# Earthwork & Utility Estimating Software



## brayconst (Oct 25, 2012)

Welp, 

To begin with, we've been looking at two different programs and wanted to get some feed back from fellow dirt bunnies. Our company has been doing nothing but bid the last three years, and about out of every 50-60 jobs bid, we will get one. Im spending 7/8 of my time stuck in front of my screen instead of making money with our toys. First program we are looking at, and currently leaning towards is Insite Sitework.

Seems like everything we need as we do everything from demo, concrete, asphalt, utilities, excavation and over ex pads. The stickler they want 8k bucks for the program user fees, and this gets us three years of program use. Big pill to swallow, but if it gets my ass back in the seat of my hoe ill take it. 

The second program is Roctek International, they're asking about the same price but doesn't seem to very user friendly. Being a young buck, i don't believe Id have a difficult time with either programs, but my old man sure as hell loves his ruler and yellow notepad. 

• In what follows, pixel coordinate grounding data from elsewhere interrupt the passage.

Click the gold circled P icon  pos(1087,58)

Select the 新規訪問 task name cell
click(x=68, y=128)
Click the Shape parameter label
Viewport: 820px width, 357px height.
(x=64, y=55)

I would also love to hear others inputs on different programs. 

Thanks


----------



## GregB (Jan 8, 2016)

It may be too much for you but B2W Estimate is outstanding in many ways. We bought it originally about 20 years ago when it was Niche Software Bid2Win. About 2000, the company changed their name to Bid2Win. More recently the company is now called B2W Software and the product is now called Estimate. It certainly scales to far larger than your needs so the question would be how low is the entry price. We bought it to replace a purchase of Hard Dollar. Our experience with Hard Dollar was probably the worst of all software purchases ever. We have 3 full-time estimators, who also use Agtek takeoff software. Two other users work with B2W Estimate entering data and project management. We have a full-time in house manager of field projects that uses B2W Estimate constantly.

B2W software support is simply the best I've ever experienced in 37 years of computer software use. They are available 24x7 and I've tested that by calling them at 6am one Easter Sunday doing an upgrade. They were back to me in 20 minutes and then worked until the problem was solved, which was due to a glitch in our custom bid sheet, which some old-school people require to be output on 3 different colors of paper - a hold over from dot matrix output on multi part forms. There are NO entry level idiots in customer support to work through to get to someone that knows what they are doing. We run about a million dollars worth of software and they are the best of all in support. If they come out with accounting software, I will dump our current software and switch and we were the original general engineering software beta test site for that construction software.


----------



## dayexco (Mar 4, 2006)

It's how you fill in the blanks is how you get jobs. No software package will give you that magic number. 

Keeping track of time and costs on prior jobs to establish a benchmark is what's needed. 

All I ever used was excel. 

Sent from my SCH-I545 using Tapatalk


----------



## JDEERE (Feb 3, 2015)

I agree with GregB. I have spent a good 2 years evaluating software for estimating. I even attended some seminars on different software programs I was considering to purchase. After all this, I decided B2W was the best choice for the money. It was far from cheap, but that doesn't matter in the long run if it makes you money. It's like I tell my guys, I don't care if an excavator costs $250,000.00, as long as it pays for itself and makes money on top of that, I'm happy. I have coupled 
B2W with Carlson take-off and after many, many years of moving the earth, I feel like my estimates are solid, not guesstimates.


----------